Digital technologies are becoming increasingly intertwined with everyday life at all scales. As a result they are having significant and often multiple impacts on the everyday geographies of many people. It could be said that in today’s world, many of our daily practices involve, if not rely upon, the use of internet-enabled digital technologies.

Increasingly this tethering of digital technology and practice is mediated through the mobile devices that we carry in our pockets or bags. When in use, these devices (primarily the popular smartphones and tablets available) make little distinction between what we once considered the ‘online’ and the ‘offline’ world. In effect, they are being used to mediate the material and the virtual in everyday practice.

Fundamental to my research is examining how these coming-togethers of the material and the virtual have affected a sense of place. I am particularly interested in how this digitally-mediated nexus affects a sensuous experience of place, which I suggest is inextricable to the assemblage(s) that constitutes place. My primary aim is therefore to explore how digital technologies augment everyday sensory experiences of place.

Technology has always been used in one way or another to augment our experiences, and therefore our sense of the world. I would however argue that digital technologies offer something novel in the way that they come to augment everyday life. I suggest that unlike previous technologies, those emerging today facilitate immediate access to a dense layering of dynamic information, to be retrieved from any location with cellular or WiFi connectivity. Noting the ‘real-world’ impact that access to this information can have, my research will examine what affect(s) this may have on a sense of place.

To be more specific, my research focuses on how the use of popular geo-spatial and geoweb technologies (which are embedded within most mobile devices available today) have come to augment everyday practices of navigation, way finding and exploration. Perhaps the most well known of these is mobile mapping applications, and as such questions addressing how mobile mapping applications have come to affect a sensory experience of place will feature heavily throughout this research. What does it mean, for instance, to experience the world through the lens of GoogleMaps, BingMaps, OpenStreetMap etcetera, and what bearing does that have on a users sense of place? Questions such as these will be used to address another of my research’s aims; that is to examine the impact that geo-spatial technologies may have on the sensory geographies of everyday spatial practice, and how these affect everyday place-making.

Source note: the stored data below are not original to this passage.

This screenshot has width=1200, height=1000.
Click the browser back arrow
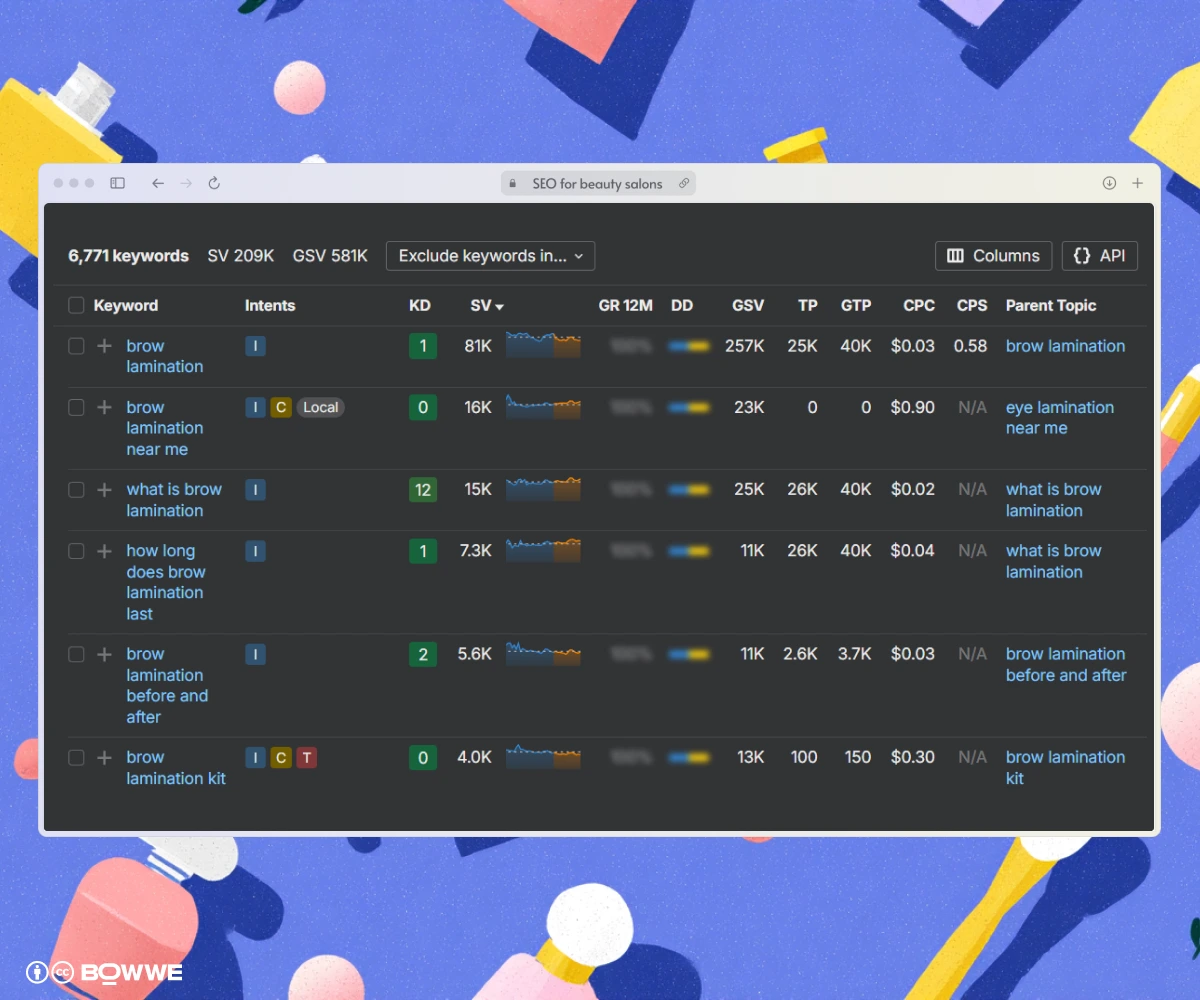pyautogui.click(x=158, y=183)
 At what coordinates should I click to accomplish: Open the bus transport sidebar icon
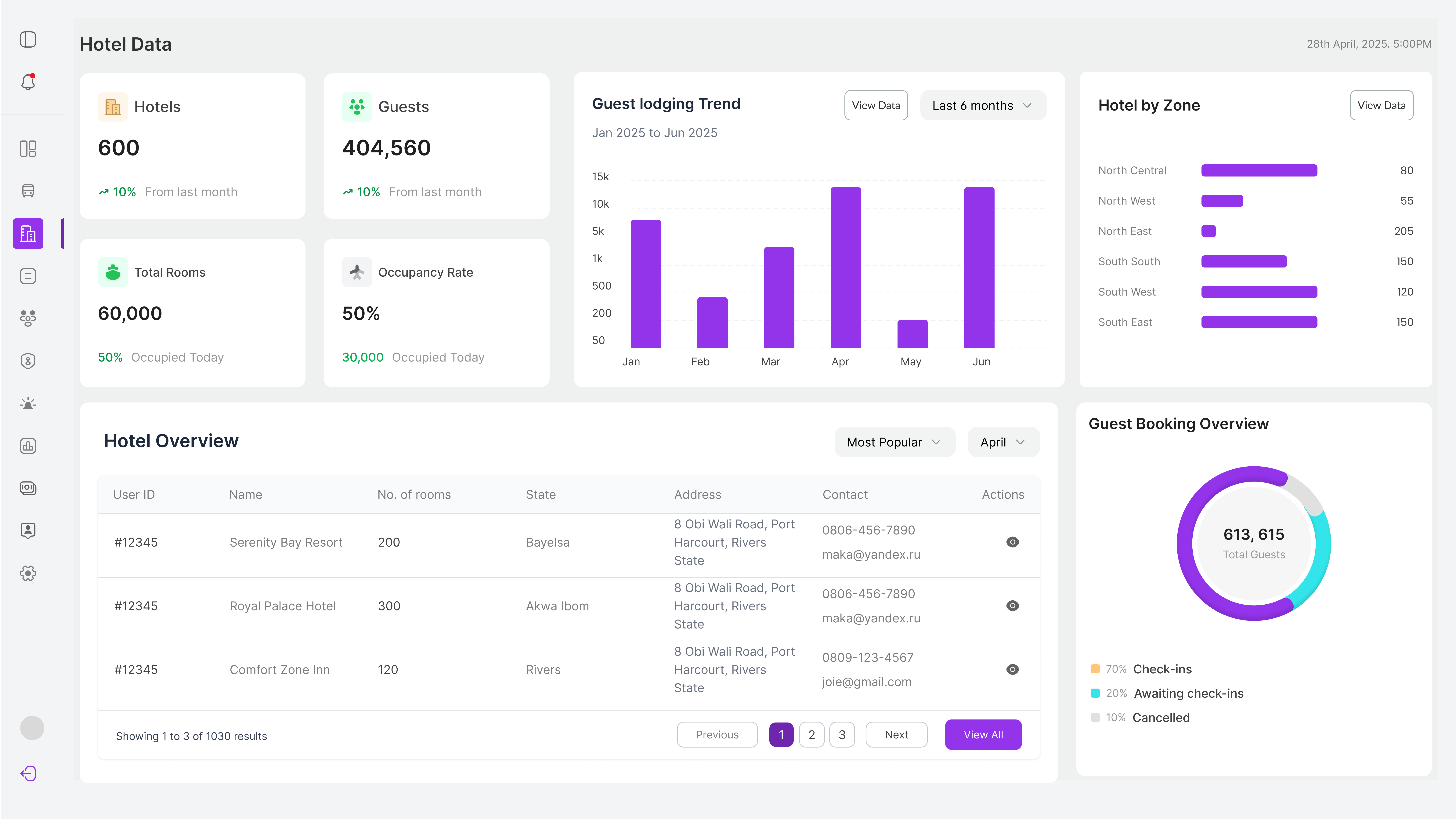point(28,191)
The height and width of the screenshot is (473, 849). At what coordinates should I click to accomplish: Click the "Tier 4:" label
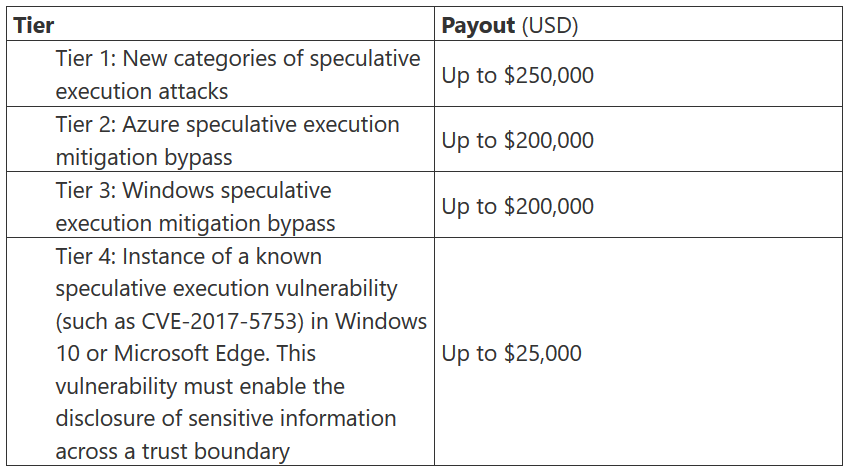click(88, 257)
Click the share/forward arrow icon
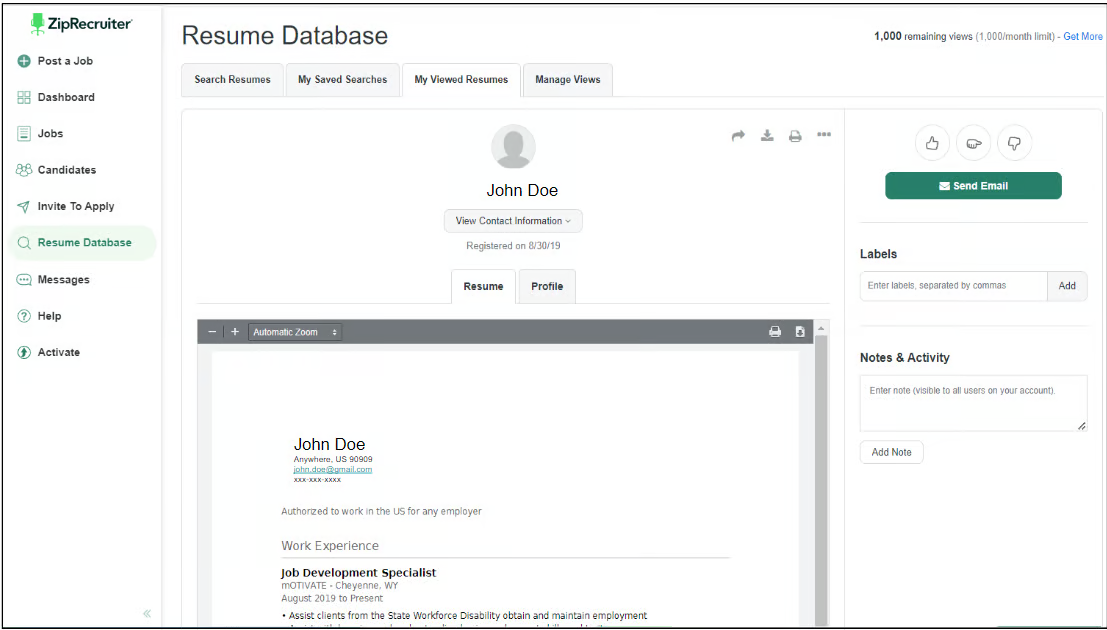 point(738,136)
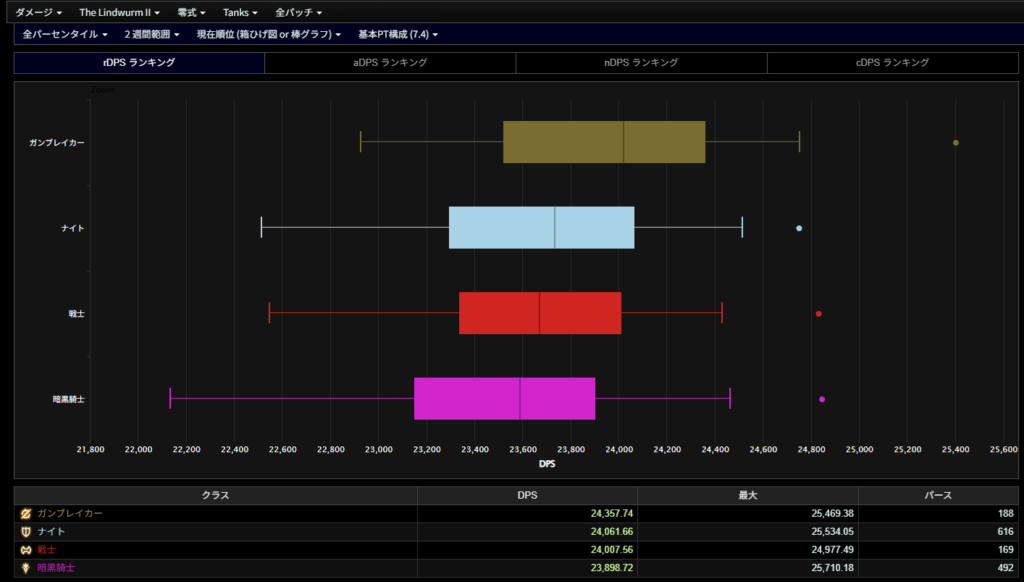1024x582 pixels.
Task: Open the ガンブレイカー link in the table
Action: [70, 513]

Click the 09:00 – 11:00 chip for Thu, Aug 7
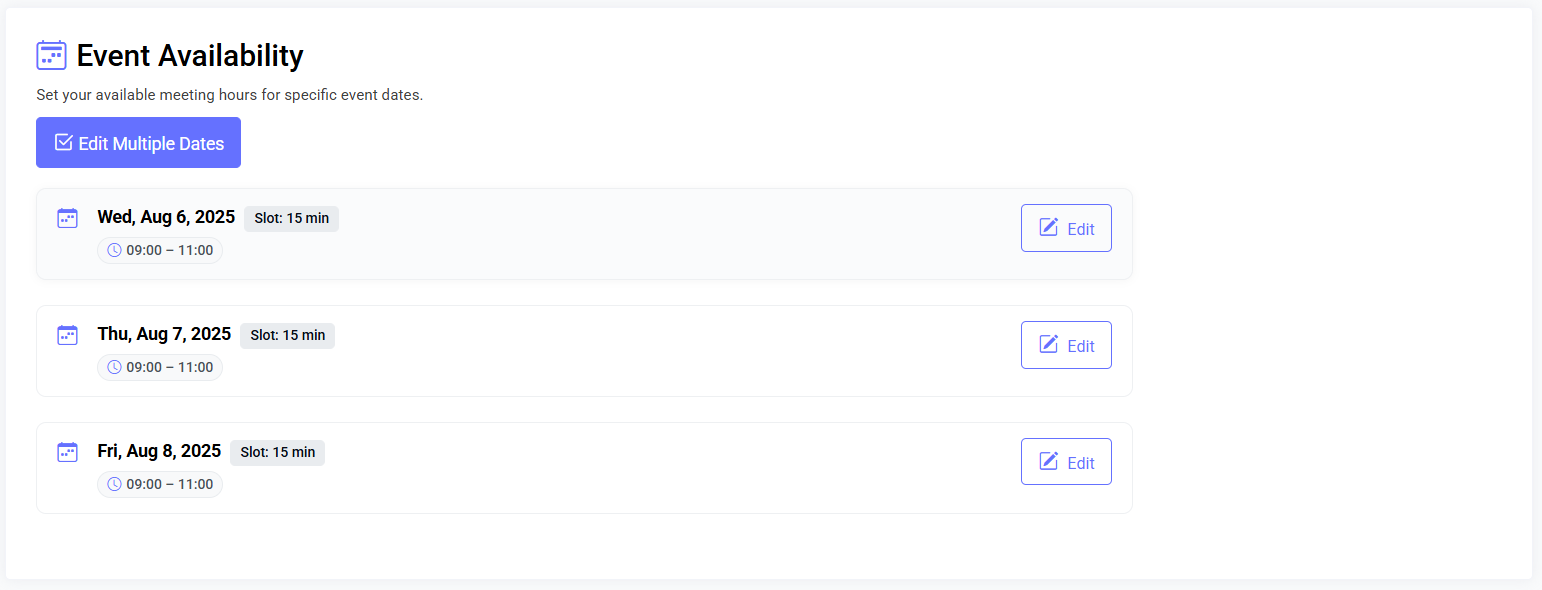coord(160,367)
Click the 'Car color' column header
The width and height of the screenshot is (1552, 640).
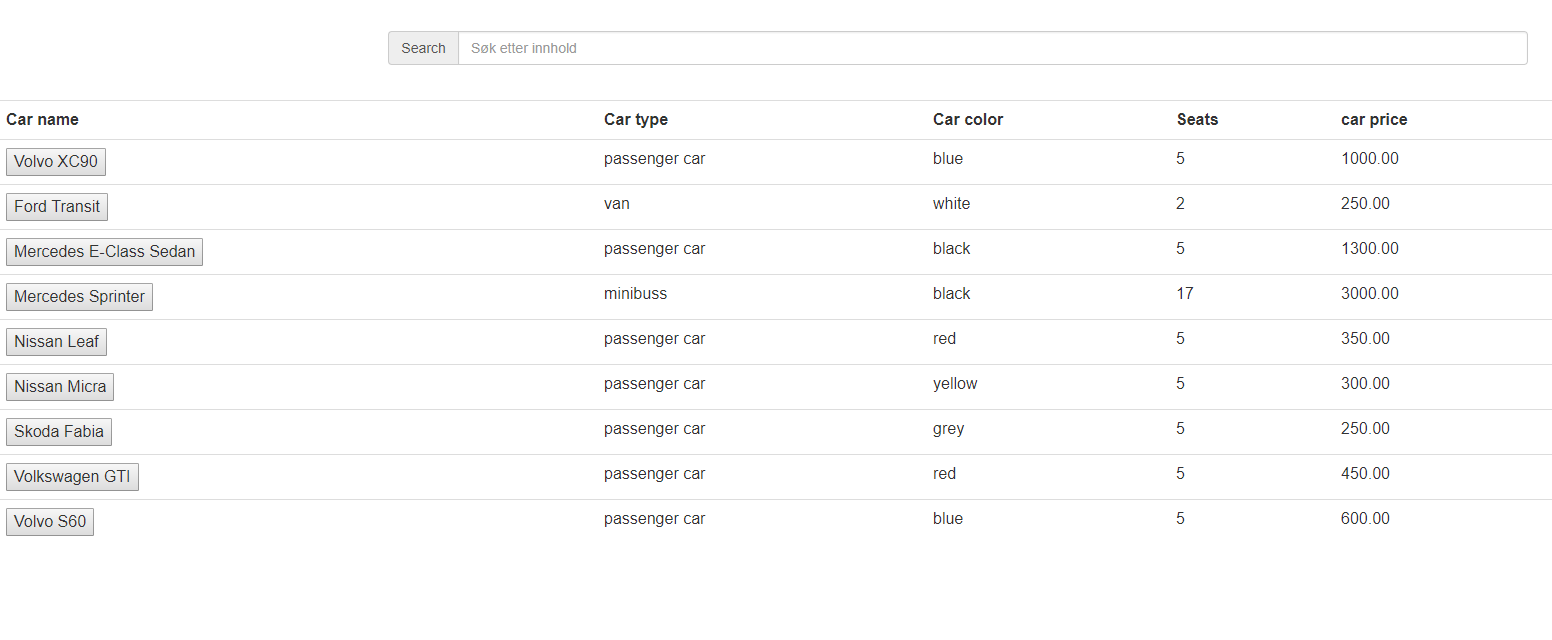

In carrying out this research I will to use a ground up, long form ethnographic methodology. Participants will be drawn from a broad range of cultures, the aim being not to provide any generalisations of society but instead to produce snapshots of how life is being lived in the so-called ‘digital age’. By exploring how geo-spatial technologies are affecting the intricacies of everyday practice in this manner, my research aims to provide an alternative to the ‘big data’ driven studies currently dominating this field of research.